Après la mort de Victoria, son père épousa Rachel Kwédi Tiki de Bonendalè qui devient sa seconde mère. Après ses études à Douala, il s’engage en 1948 dans l’armée française et combat au Tonkin de 1950 à 1953, date à laquelle il retourne en France. Après sa démobilisation, il épouse Delphine Bonny M’Bedy Eboumbou en janvier 1954 à Paris, à l’église St Honoré d’Eylau, à l’issue de cinq ans de fiançailles.

Il travaille dans le journalisme professionnel, entre au Centre de Formation des journalistes (CFJ) de la rue de Louvre à Paris, collabore à plusieurs rédactions, notamment la RTF (Radio Télévision Française), Présence Africaine, Carrefour de l’Histoire, OCORA (Office de la Coopération de la Radiodiffusion pour l’Afrique), et Eclair Journal pour les actualités cinématographiques du Cameroun.

A la mort de son oncle, le Prince Alexandre Ndoumbé Douala Manga Bell, le 19 septembre 1966, René Douala Manga Bell rentre au Cameroun et prend la succession en qualité de Prince régnant. Homme de culture et homme politique, il était respecté de tous pour son sens éclairé et pour sa perception intuitive des événements. Il savait prévoir les évènements et pouvait prendre des dispositions pour ne pas les subir en posant des actes prophétiques.

D’obédience baptiste, il n’hésitait pas souvent à accompagner son épouse les dimanches, à la messe des Douala à 9 heures à la Cathédrale Saints Pierre et Paul de la capitale camerounaise. Ses amis étaient de tous bords. On comptait parmi ceux-ci le Cardinal Christian Tumi et sa Majesté le Roi des Bamoun, le sultan Ibrahim Mbombo Njoya.

Décédé dans la nuit du 05 novembre 2012 à Douala, les obsèques officielles du Prince René ne se sont déroulées que le 16 décembre 2012, car il fallait se préparer pour rendre un hommage à la hauteur de l’illustre disparu.

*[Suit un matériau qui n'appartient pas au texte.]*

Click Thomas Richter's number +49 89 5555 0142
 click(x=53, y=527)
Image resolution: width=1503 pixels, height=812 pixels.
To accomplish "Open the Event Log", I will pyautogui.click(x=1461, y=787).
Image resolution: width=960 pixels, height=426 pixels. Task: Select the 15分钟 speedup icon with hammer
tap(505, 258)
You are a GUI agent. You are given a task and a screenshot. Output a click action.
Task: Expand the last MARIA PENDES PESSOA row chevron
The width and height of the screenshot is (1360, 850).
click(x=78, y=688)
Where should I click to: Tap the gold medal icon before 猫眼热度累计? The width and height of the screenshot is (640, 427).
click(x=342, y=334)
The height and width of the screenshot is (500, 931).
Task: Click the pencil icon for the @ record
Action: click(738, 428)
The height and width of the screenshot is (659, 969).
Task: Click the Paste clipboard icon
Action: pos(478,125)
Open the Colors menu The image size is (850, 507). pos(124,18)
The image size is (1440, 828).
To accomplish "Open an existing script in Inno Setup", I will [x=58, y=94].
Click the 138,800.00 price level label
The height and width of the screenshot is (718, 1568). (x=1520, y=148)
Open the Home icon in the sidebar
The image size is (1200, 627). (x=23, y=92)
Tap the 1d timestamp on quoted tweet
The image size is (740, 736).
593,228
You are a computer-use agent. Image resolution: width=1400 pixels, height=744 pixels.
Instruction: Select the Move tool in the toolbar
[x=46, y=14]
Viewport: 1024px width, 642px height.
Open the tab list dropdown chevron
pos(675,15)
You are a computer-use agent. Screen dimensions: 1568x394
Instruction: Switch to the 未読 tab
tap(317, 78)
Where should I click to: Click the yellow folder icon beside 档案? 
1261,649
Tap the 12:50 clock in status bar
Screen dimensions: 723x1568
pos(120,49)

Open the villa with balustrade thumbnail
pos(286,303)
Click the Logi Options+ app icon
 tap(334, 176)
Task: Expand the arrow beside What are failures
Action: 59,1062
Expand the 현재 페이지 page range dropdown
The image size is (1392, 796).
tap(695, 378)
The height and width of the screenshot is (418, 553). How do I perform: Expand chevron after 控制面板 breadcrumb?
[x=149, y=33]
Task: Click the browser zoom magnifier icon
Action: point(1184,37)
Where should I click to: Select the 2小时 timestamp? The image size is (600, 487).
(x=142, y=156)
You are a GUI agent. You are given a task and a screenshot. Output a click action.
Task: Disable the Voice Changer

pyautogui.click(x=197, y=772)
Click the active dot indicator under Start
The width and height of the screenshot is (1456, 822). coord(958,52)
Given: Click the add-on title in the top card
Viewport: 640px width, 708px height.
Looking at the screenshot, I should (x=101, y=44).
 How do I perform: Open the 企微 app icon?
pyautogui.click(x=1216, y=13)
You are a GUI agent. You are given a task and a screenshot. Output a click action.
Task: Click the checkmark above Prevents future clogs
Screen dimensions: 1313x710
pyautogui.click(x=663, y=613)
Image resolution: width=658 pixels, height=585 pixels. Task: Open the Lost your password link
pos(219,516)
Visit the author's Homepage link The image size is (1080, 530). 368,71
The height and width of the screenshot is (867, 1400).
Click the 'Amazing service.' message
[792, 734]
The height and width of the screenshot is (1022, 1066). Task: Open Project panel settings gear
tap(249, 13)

Malgré le fait que les ministres de culte présents à la cérémonie des adieux savaient avec assurance que le cercueil placé face à la poste de Bonanjo et devant les autorités administratives, politiques et traditionnelles était en fait vide, les usages au Cameroun prescrivant que le corps du chef n’aille pas à la morgue et que celui-ci soit enterré le jour même de sa mort dans un lieu gardé secret. Cela n’avait tout de même pas empêché qu’un grand culte œcuménique soit célébré en l’honneur de ce grand homme, et ce, en présence de M. René Sadi, représentant personnel du Chef de l’Etat.